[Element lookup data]
________________________________________
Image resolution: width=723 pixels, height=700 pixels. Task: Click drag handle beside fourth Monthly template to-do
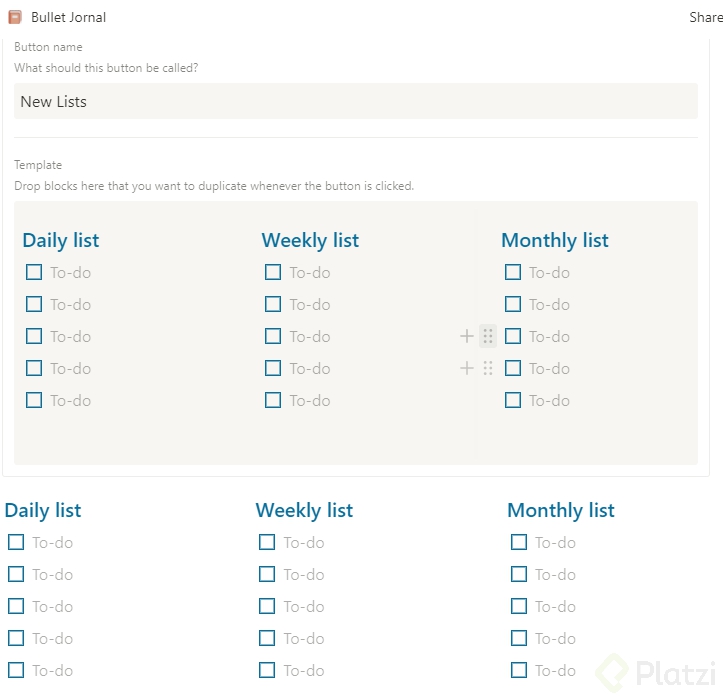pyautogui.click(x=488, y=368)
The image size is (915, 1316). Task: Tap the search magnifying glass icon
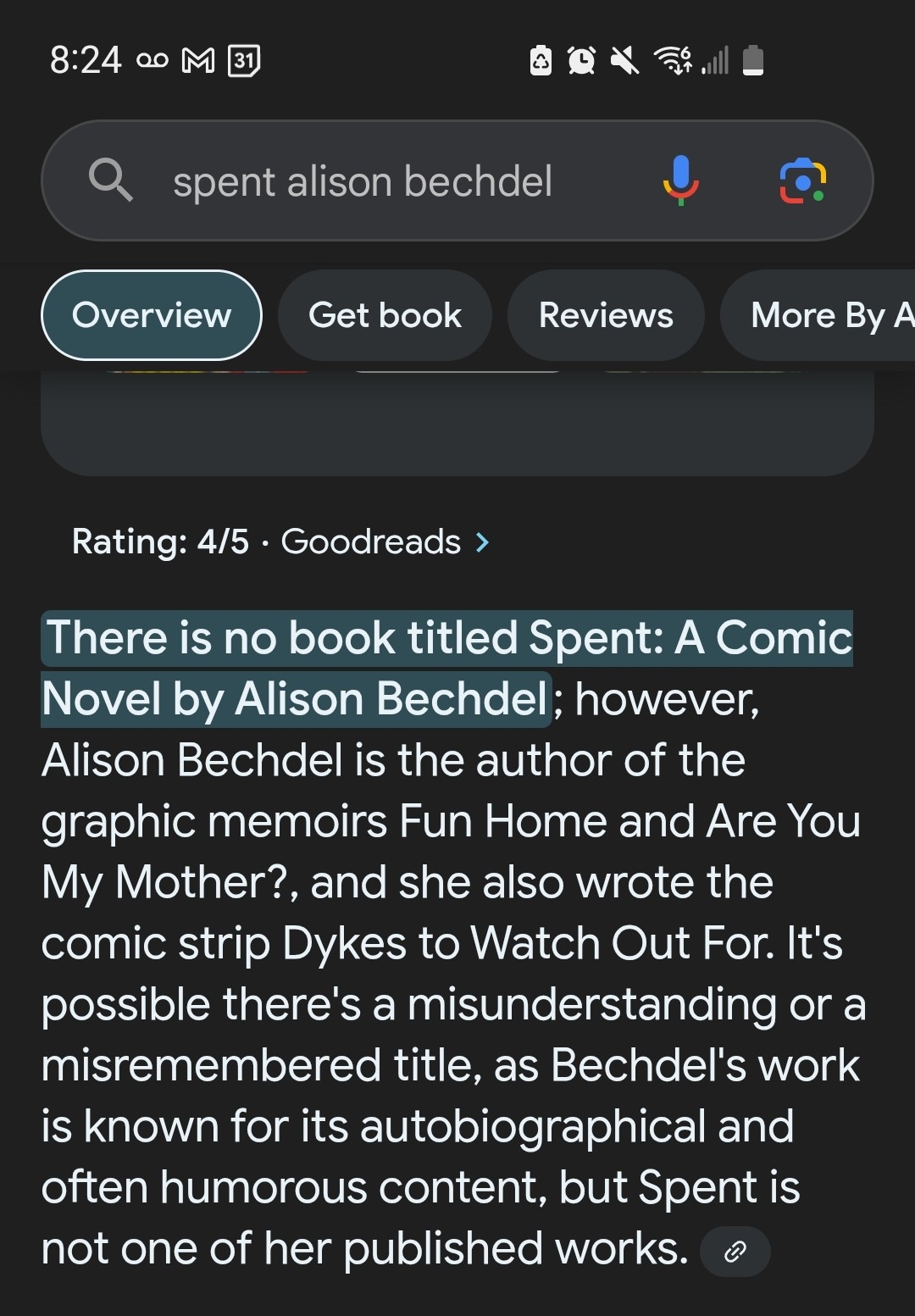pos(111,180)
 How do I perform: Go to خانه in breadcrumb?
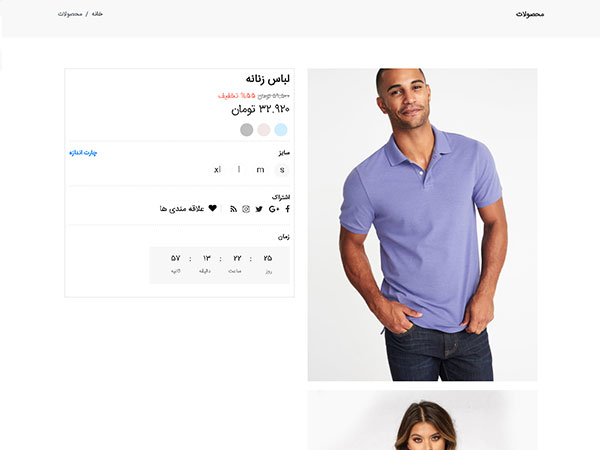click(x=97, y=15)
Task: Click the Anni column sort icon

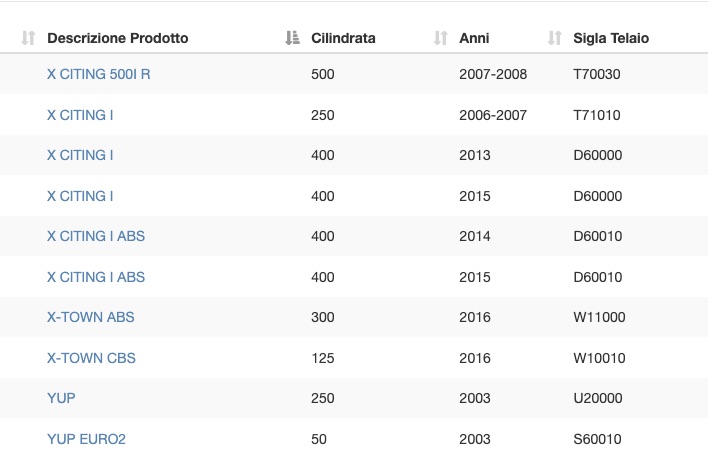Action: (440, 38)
________________________________________
§ **Requirements**: Substitute "sorting arrow" for "sort icon" in the stretch from the line containing "How do I perform: Go to خانه in breadcrumb?" through the end of the data, and leave all other wording unchanged. Omit the pictures from your answer.

§ **Written response**:
 How do I perform: Go to خانه in breadcrumb?
click(x=97, y=15)
Task: Click the Anni column sorting arrow

Action: (440, 38)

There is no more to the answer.